一旦发现AWS密钥，自动化的一部分将包括在不同地区运行实例的攻击者。下图显示了有关实例类型及其跨多个区域分布的统计信息。

攻击者使用大格式云虚拟机执行操作，特别是c5a.24xlarge AWS实例。加密挖矿操作通常使用大格式云实例，因为它们将提高处理能力，使加密劫持者能够在更短的时间内挖掘更多加密货币。

跨区域实例化的AWS EC2实例类型

CloudTrail日志中没有记录用户数据。为了捕获数据，研究人员对EC2卷执行了取证分析。

如下图所示，挖矿自动化在挖矿软件启动EC2配置过程中自动显示用户数据。

挖矿软件的配置脚本

下图显示了存储在Google Drive中的有效负载。Google Drive url在设计上是匿名的，无法将此URL映射到谷歌Cloud用户帐户。下载的有效负载被加密存储，然后在下载时解密，如第6行所示。

有效负载是一个已知的挖掘工具，哈希值可以与之前的研究相关联，研究人员认为相同的攻击者使用公开泄漏的Docker服务来执行加密劫持。他们还确定了提交给VirusTotal的报告，这些报告具有相同的哈希，并使用相同的持久化命名约定(“appworker”)，如下图所示。

共享相同元数据的已知加密挖掘二进制文件

攻击者使用的AMI（Amazon Machine Image类型也很独特，它是用于创建虚拟服务器(即 AWS 环境中的 EC2 实例)的主映像。
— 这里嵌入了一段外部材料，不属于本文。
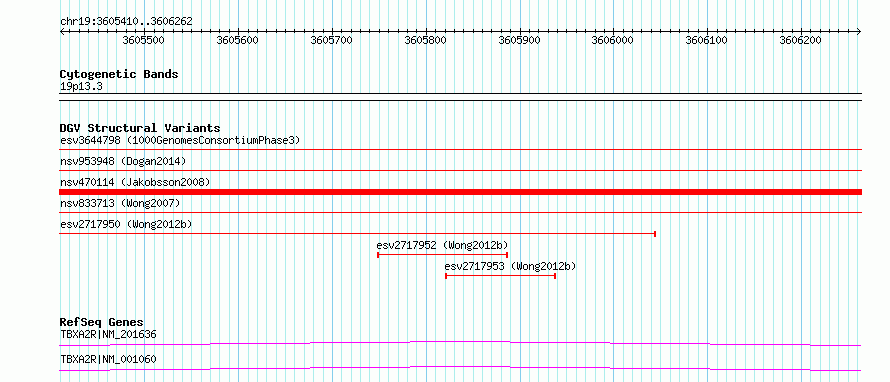The height and width of the screenshot is (382, 890).
Task: Open TBXA2R|NM_201636 gene label
Action: (108, 334)
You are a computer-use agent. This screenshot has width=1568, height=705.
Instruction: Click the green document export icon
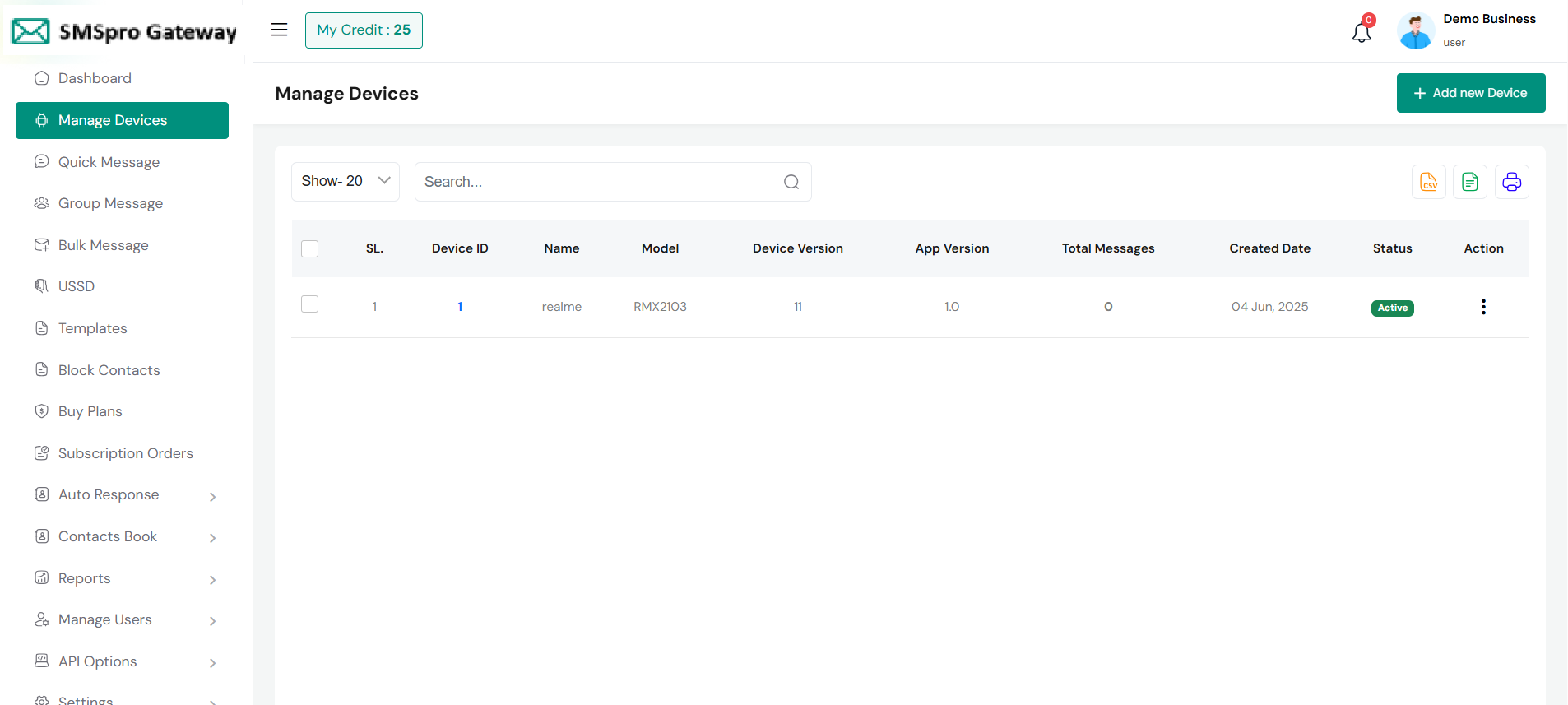pos(1470,182)
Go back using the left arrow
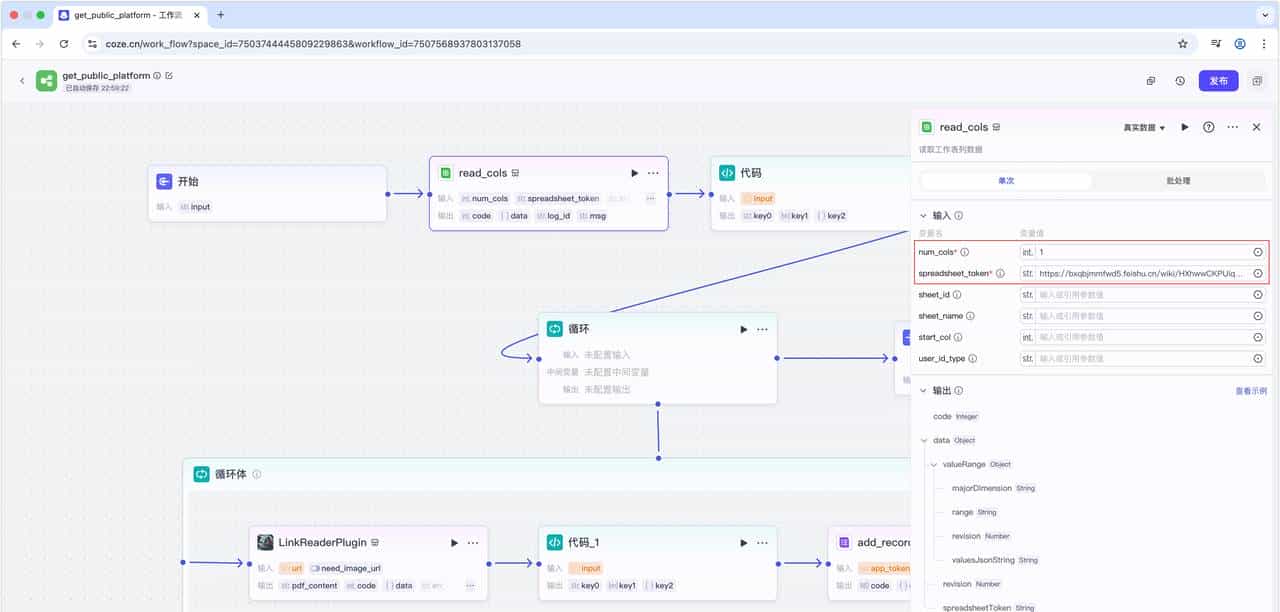Image resolution: width=1280 pixels, height=612 pixels. pyautogui.click(x=22, y=81)
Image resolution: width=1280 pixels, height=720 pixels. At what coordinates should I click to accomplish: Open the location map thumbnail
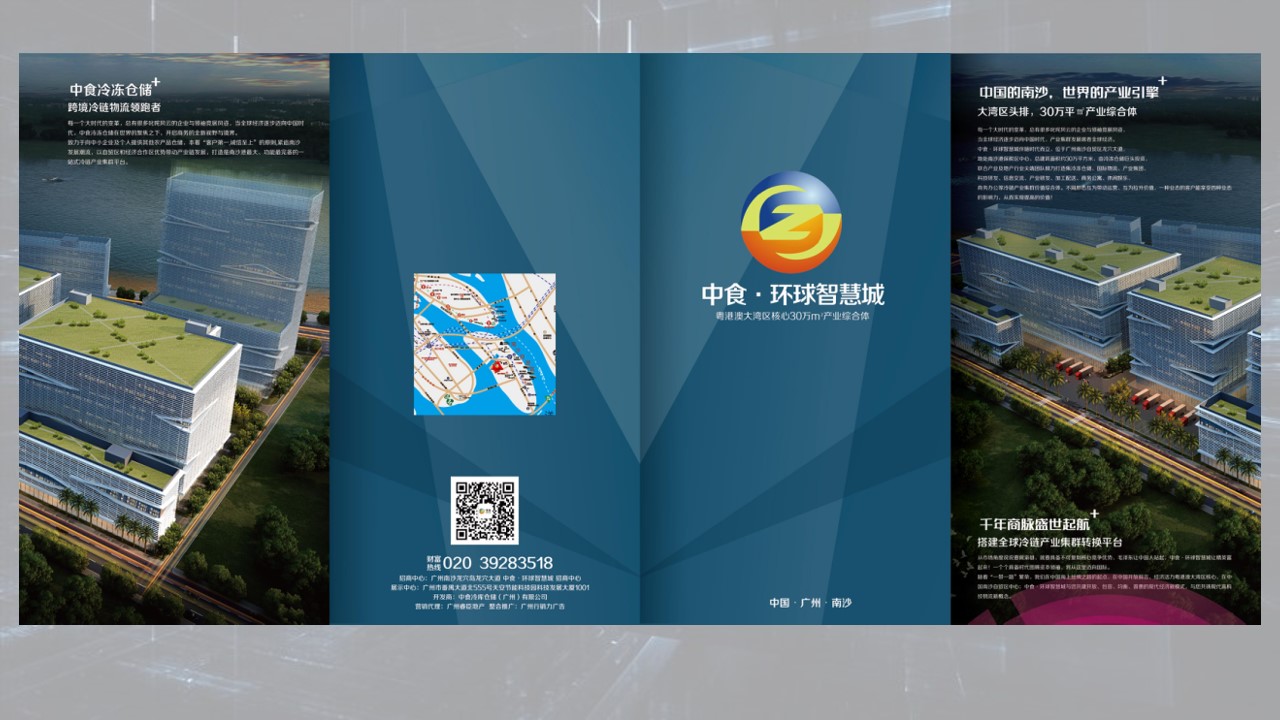point(485,344)
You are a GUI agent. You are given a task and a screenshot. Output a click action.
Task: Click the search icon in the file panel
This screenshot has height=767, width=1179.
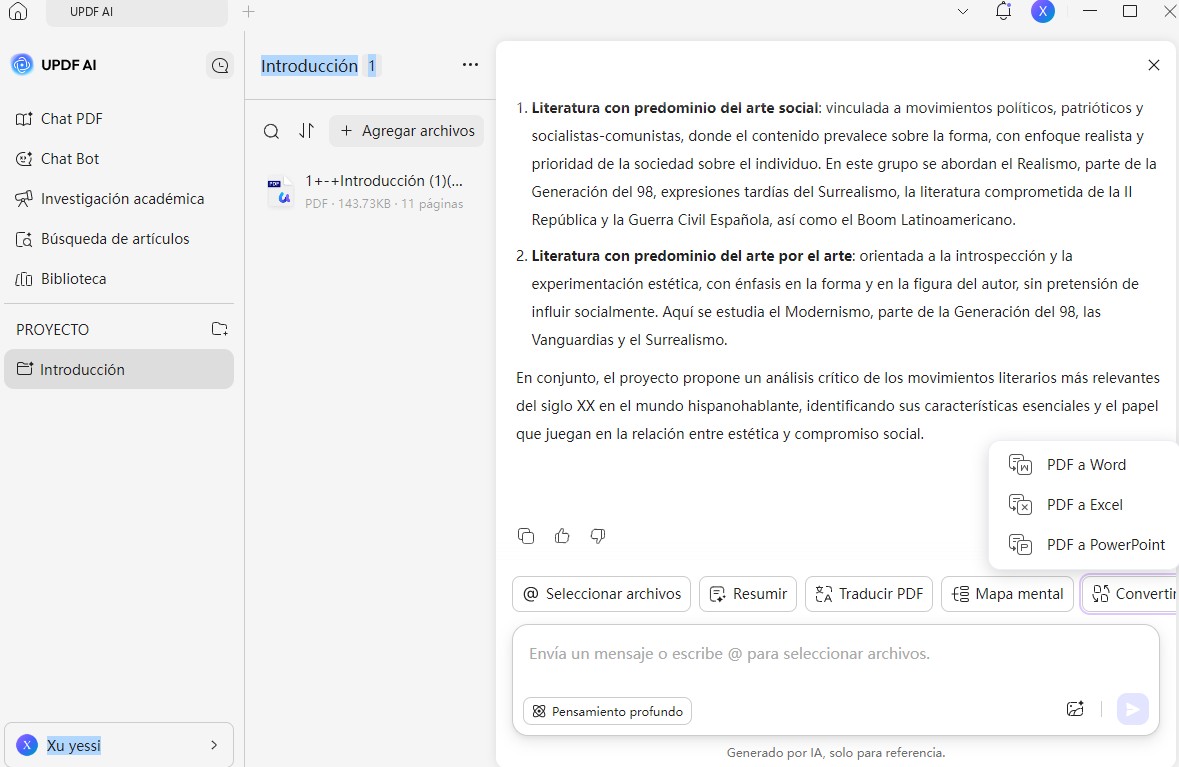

被识别的映像是私有的，它们没有在AWS市场上列出。下图显示了使用以下AMI实例的id。

私有AMI映像id列表

其中一些图片是Ubuntu 18版本。研究人员认为，所有这些攻击指标(ioc)都表明，这是一个至少可以追溯到2020年的长期挖矿活动。

挖矿活动跟踪

如上所述，EC2实例通过EC2用户数据接收它们的挖掘配置。该配置包含每个挖矿软件用于传播其开采的门罗币的门罗币钱包地址。

根据其架构，研究人员可以推测钱包地址是独立用于AWS挖矿的。如果是这种情况，连接到池的每个工件都代表一个单独的Amazon EC2实例。

攻击者用于此操作的挖掘池是SupportXMR挖掘池。矿池用于加密挖矿，作为多个挖矿软件共同工作的工作空间，以增加成功挖矿的机会。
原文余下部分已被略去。